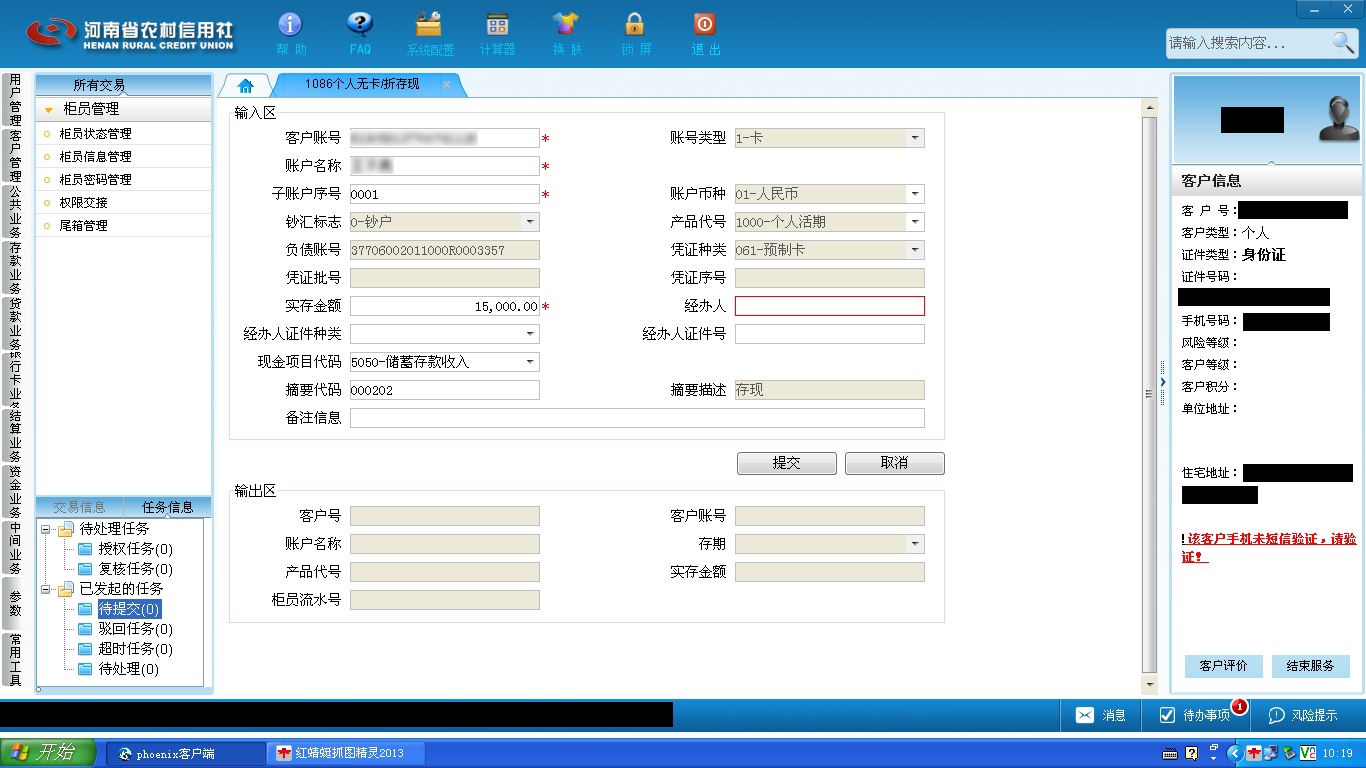Collapse the 柜员管理 menu section

48,109
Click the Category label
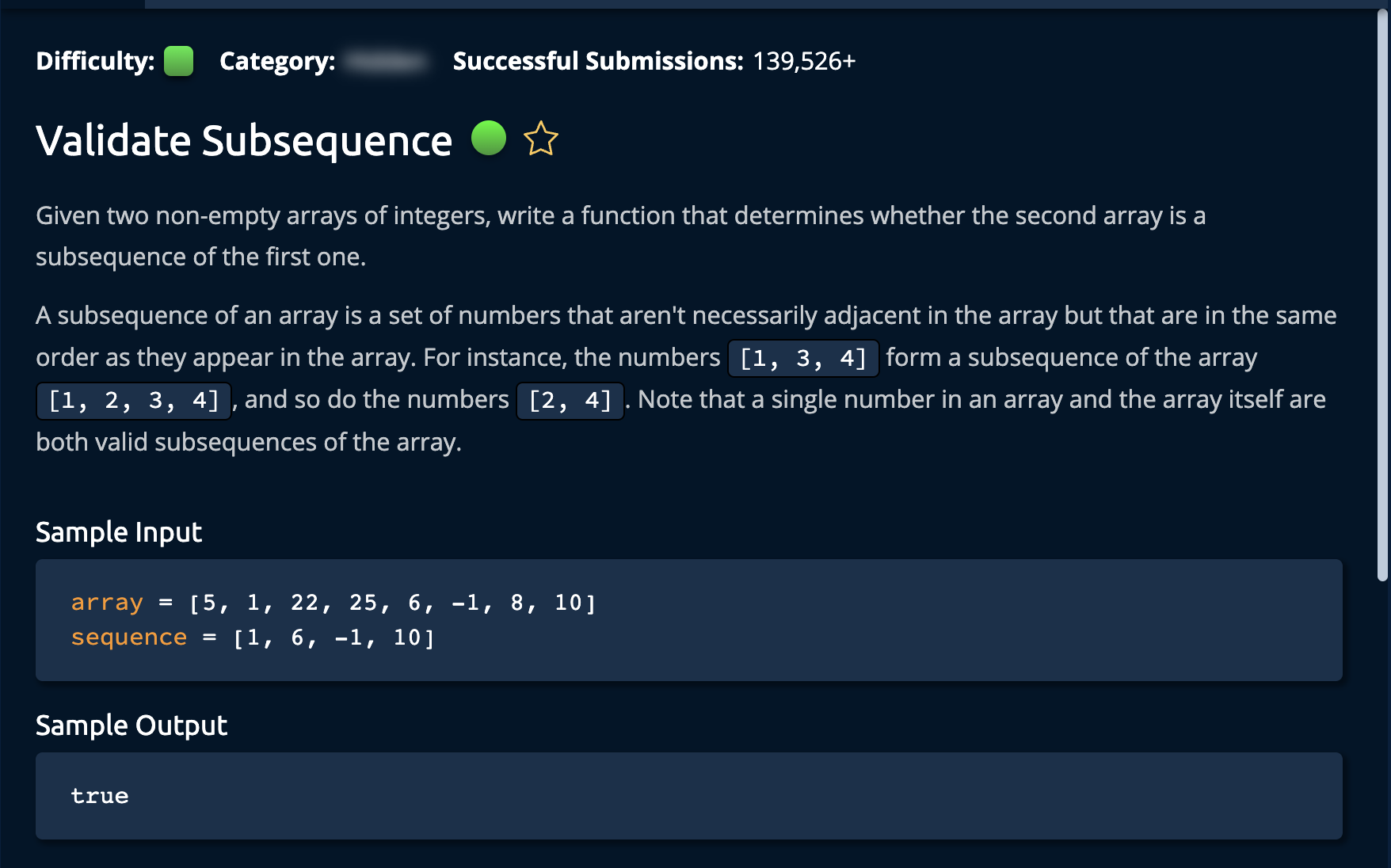Image resolution: width=1391 pixels, height=868 pixels. pos(277,61)
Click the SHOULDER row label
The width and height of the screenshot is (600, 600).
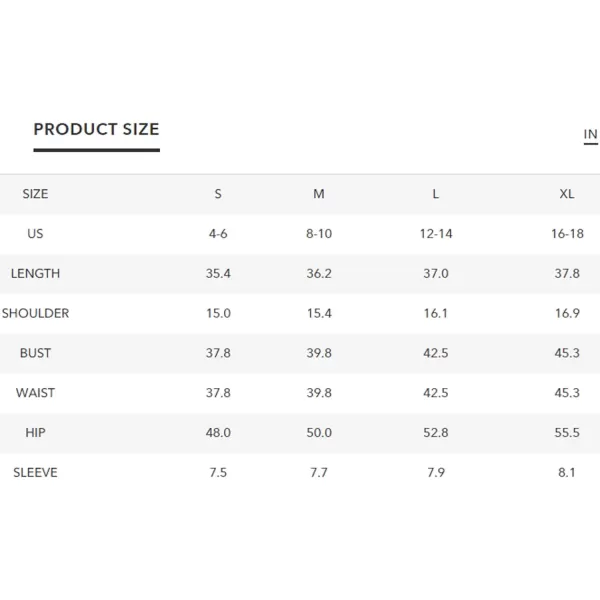pyautogui.click(x=35, y=313)
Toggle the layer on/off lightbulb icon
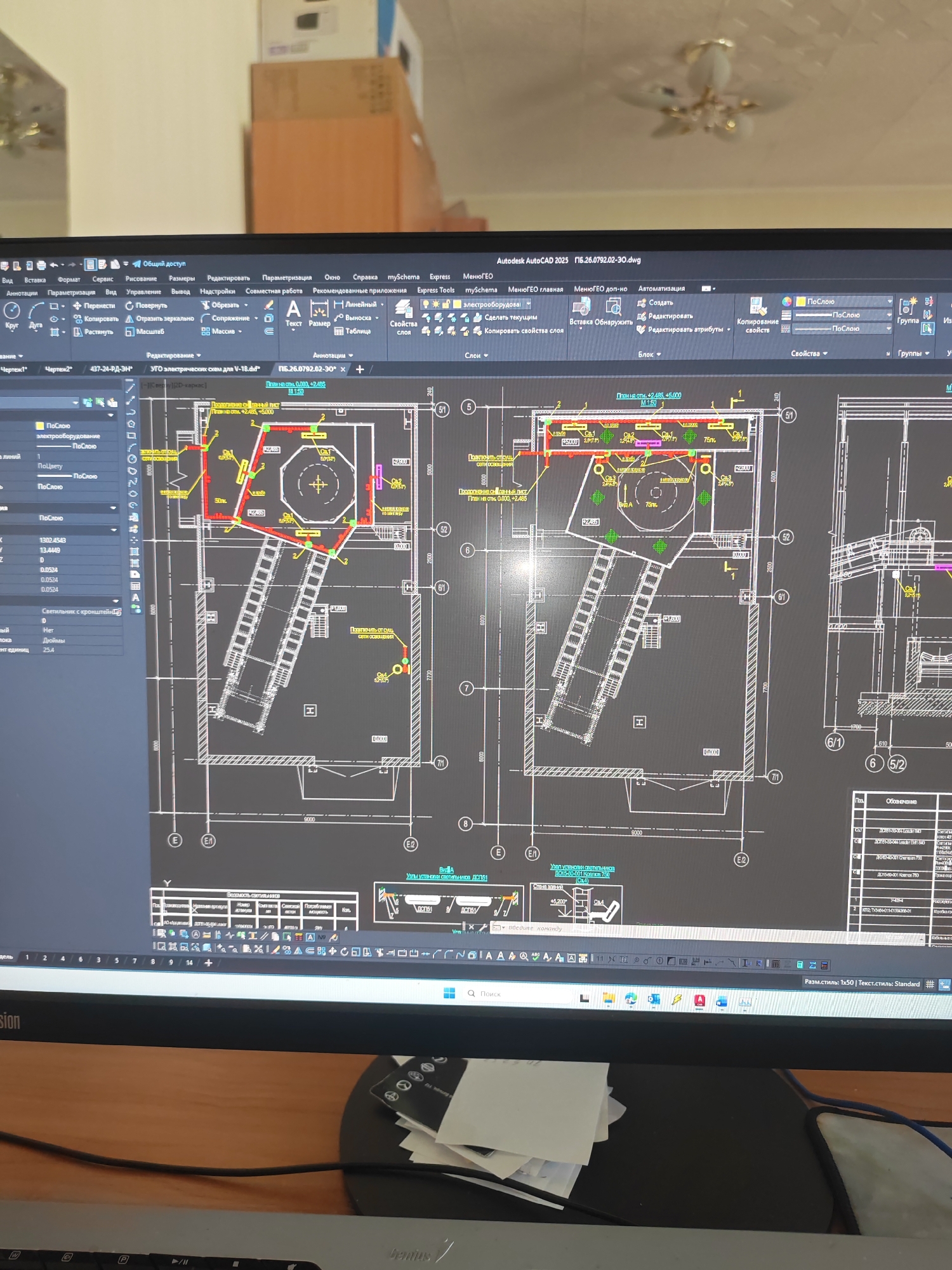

* [Activity]: The range to set down runs from the line containing "Click the Category label" through the final line of the data, both ends included; give it exactly and drop the pictures.

* [Problem solution]:
Click the Category label
Image resolution: width=1391 pixels, height=868 pixels. pos(277,61)
Click the SHOULDER row label
The width and height of the screenshot is (600, 600).
pyautogui.click(x=35, y=313)
Toggle the layer on/off lightbulb icon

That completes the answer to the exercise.